Relativamente a questao do Armando, nao sera facil de dizer, mas certamente que os balantas se destacam como os grandes trabalhadores e mestres de obras, na actualidade, e penso que sempre foi assim. Os registos coloniais ja os classificavam de "Muito trabalhadores, mas um pouco velhacos", a realidade dos ultimos 50 anos nao é muito diferente. Dizem que o balanta quando nasce so quer ser tropa ou entao pedreiro. Claro que nao é verdade, tudo é relativo e circunstacial.

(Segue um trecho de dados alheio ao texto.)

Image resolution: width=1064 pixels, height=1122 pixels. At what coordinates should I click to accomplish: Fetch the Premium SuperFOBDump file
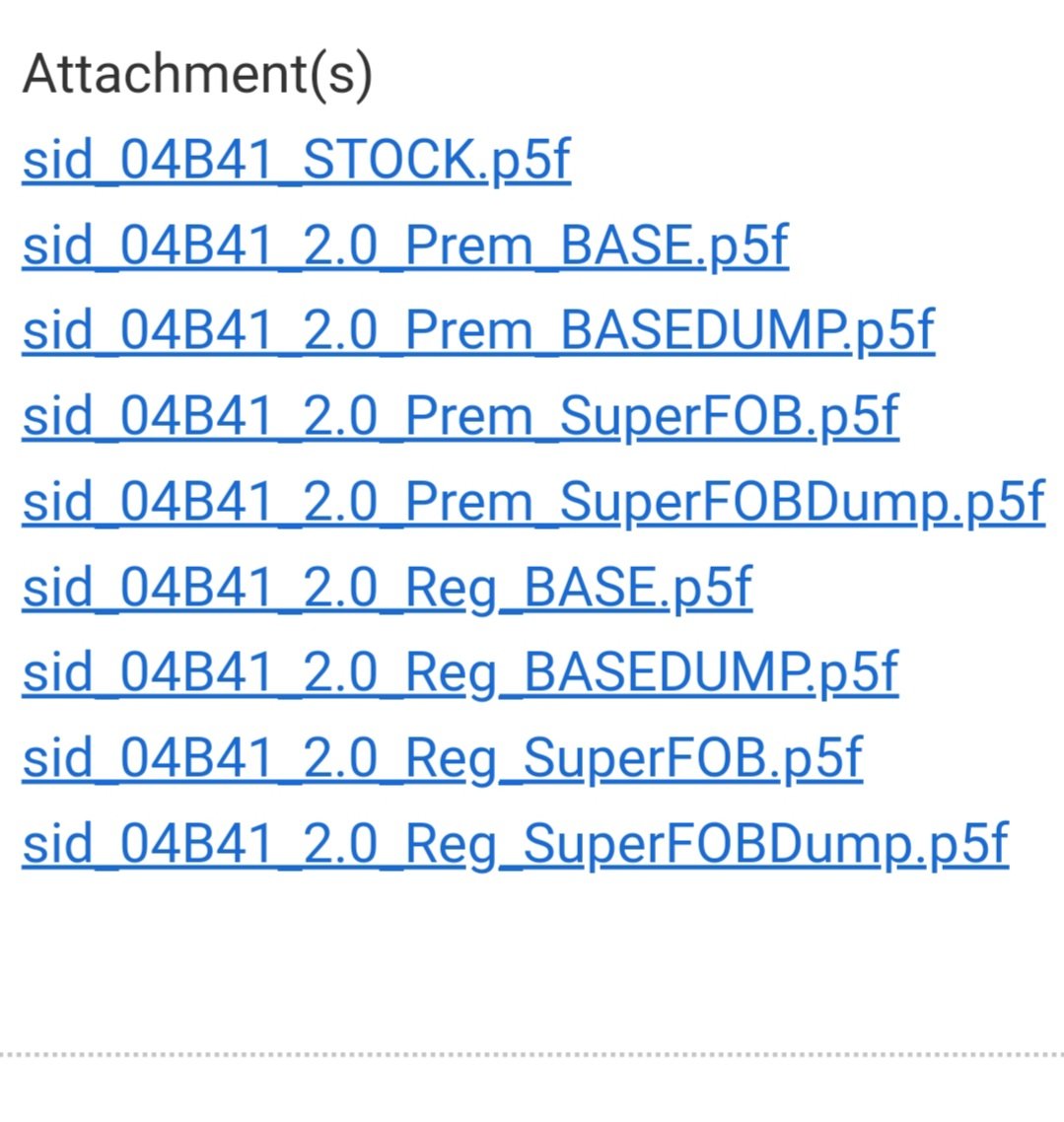coord(533,502)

Todavia, se atendermos que sao o meio e as circunstancias que fazem o homem, entao acreditamos que as coisas podem evoluir. Hoje, sobretudo na Europa, podemos encontrar Fulas que trabalham em obras de construçao civil o que era impensavel até 1980, antes de comecar o exodo para a Europa. Os mandingas e seus sobrinhos beafadas ainda continuam relutantes e sonham com o regresso dos tempos do imperio mandinga.

Um abraco amigo,

Cherno Baldé

Anónimo disse...

PS:
Se quisermos falar somente das casas redondas, diria ainda que os Futa-Fulas (originarios do Futa-Djalon ou Futa-Toro), sao os que maior atencao e esmero se permitem na construcao e embelezamento das casas e muito superiores em cuidados de ordenamento, de limpeza e de higiene, individual e colectivamente. Existem caracteristicas proprias e muito diferentes entre aldeias ou moranças de Fulacundas (Fulas pastores ou agricultores do antigo imperio de Gabu -Fulas-Forros e Pretos), de Mandingas ou de Futa-Fulas. Estes ultimos formavam a classe aristocratica ou nobre dos Estados Teocraticos dos dois Futas (na actual Guiné Conakri e no Tekrur do Senegal). Eram quase todos letrados e muito cultos e, durante muito tempo eram os Mestres (Tchernos) e os Padres (Almames), os verdadeiros proselitos e divulgadores da fé islamica entre as populacoes, em resultado do Pacto Comum celebrado para a conquista do imperio Mandinga de Gabu na segunda metade do Sec. XIX.

Cherno

Valdemar Silva disse...

Obrigado Cherno Baldé.
Estamos sempre a aprender, evidentemente para quem gosta de aprender/saber mesmo que seja como se faz uma simples cubata e, depois, um pouco da história dos seus construtores.